• Activities
(a) In the commentary on Bratton's book, reproduce the part that opens with the words containing "0. From the" and closes with "geologic new stage.".
(b) In the commentary on Bratton's book, which thinker is named as a source Bratton could have used to support his critique through ideas of collective- and trans-individuation?

• Given passage
# # # # #

I have just finished my reading of Benjamin Bratton’s last book, The Revenge of the Real: Politics for a Post-pandemic World, and, given the urgency and relevance of this project, I think that an open, broad, and collaborative reflection is needed – one that, I hope, will be unfolded from multiple sources and actors. Thus, aiming to contribute, I leave here a few ideas.
0. From the book’s title and subtitle we get what are both Bratton’s diagnosis and general goal: the former (The Revenge of the Real) shows that according to the author the current Covid-19 pandemic constitutes the irrefutable fact that “the Real” strata of the Earth – i.e., its deep, non-human, and somehow unknown biological layers – have taken over this planet, confronting and threatening human interests and their imaginary ruling position. The latter, on the other hand (Politics for a Post-pandemic World), points out that this scenario offers great possibilities to learn quite transformative lessons which, if they are correctly handled, can take the human kind to a, say, geologic new stage.
1. Learning these lessons implies, the author argues, embracing a “positive biopolitics.” This is Bratton’s central argument. In order to summarize, one could say that he supports this idea by pointing out that a sort of “positive biopolitics” has been developed for decades by earth sciences, which, by unfolding massive technological networks of surveillance and modeling of geological and atmospheric phenomena, have been able to show us the current environmental debacle in which we are. In other words, it is thanks to this “positive biopolitics” that we are able to really know what our present is, and what our future may be. Therefore, he invest a great deal of effort arguing that once we acknowledge that the human kind is no other thing than an actual layer of the Earth biological interconnected system, as the pandemic has evidently showed, it will be clear that this “positive biopolitics” must be applied to us as well. This is the only way, Bratton explains, in which the human kind will be able to develop feasible and self-sustainable modes of (collective and collaborative) existence in a world where the fragility of life, as the pandemic also exemplifies, will be only increased. To all this, I agree.
2. Accordingly, he unfolds a persistent critique on how the very notion of biopolitics would have been historically developed and treated by Western philosophy: as an oppositional contrivance, Bratton argues, between the state and human subjects. It is here where things start getting a little twisted in my view. For example, Bratton argues that “Western discourses of anti-surveillance are [… informed by] Foucault’s account of the history of subjectivity, identity, and individuation [which] is also a history of liberal individualism” (p. 67). Whereas this assertion seems fair in principle, it also includes elements that are quite debatable. Although the book makes clear attempts to remain on the side of a globally and pluralistically informed account, the persistent use of the label “the West” as a device to encapsulate and generalize the social and cultural history of the United States – perhaps a too old trick –, still makes a global-southern migrant living in Europe like me sigh. More importantly however, the inclusion of the notion of individuation in the assertion seems to me both methodologically and strategically wrong. Bratton constantly equates individuation with individualism in an attempt to demonstrate that any successful politics for a post-pandemic world must overcome any neoliberal politics centered on the prevalence of the individual, to go instead after a politics based on planetary collective cooperation – the term neoliberal, which doesn’t seem to take part in Bratton’s jargon, is here is my take and emphasis. However, we know – and I assume that author does it too – that individuation implies something very different: the process of becoming. It is precisely here that Bratton could have found a robust philosophical and theoretical grid – with Simondon and his collective- and trans-individuation, for example – to support his critique. I will say a little bit more about this in point four.

# # # # #

Saved data entries
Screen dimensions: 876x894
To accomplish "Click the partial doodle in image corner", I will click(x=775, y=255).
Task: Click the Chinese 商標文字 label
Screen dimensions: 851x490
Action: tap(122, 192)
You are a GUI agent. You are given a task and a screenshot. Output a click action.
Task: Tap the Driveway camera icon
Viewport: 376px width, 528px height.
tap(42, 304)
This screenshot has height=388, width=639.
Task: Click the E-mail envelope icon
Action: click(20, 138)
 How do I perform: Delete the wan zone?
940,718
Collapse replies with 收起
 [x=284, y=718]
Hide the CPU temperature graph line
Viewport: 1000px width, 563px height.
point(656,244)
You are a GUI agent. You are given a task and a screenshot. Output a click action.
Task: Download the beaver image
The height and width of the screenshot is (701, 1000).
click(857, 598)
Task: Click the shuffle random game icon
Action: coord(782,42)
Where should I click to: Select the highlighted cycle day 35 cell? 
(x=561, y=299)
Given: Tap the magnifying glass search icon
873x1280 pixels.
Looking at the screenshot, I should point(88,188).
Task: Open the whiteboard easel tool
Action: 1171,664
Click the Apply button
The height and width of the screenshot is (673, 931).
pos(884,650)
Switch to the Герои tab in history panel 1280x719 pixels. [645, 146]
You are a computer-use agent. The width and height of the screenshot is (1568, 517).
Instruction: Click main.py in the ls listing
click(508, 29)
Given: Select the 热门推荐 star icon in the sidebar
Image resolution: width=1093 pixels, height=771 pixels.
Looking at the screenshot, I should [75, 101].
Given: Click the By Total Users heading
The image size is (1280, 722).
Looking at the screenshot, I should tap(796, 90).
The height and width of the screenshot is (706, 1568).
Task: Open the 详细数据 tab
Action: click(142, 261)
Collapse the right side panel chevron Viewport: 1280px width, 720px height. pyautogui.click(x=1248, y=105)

# # # # #

• Results of the exercise
(a)
0. From the book’s title and subtitle we get what are both Bratton’s diagnosis and general goal: the former (The Revenge of the Real) shows that according to the author the current Covid-19 pandemic constitutes the irrefutable fact that “the Real” strata of the Earth – i.e., its deep, non-human, and somehow unknown biological layers – have taken over this planet, confronting and threatening human interests and their imaginary ruling position. The latter, on the other hand (Politics for a Post-pandemic World), points out that this scenario offers great possibilities to learn quite transformative lessons which, if they are correctly handled, can take the human kind to a, say, geologic new stage.

(b) Simondon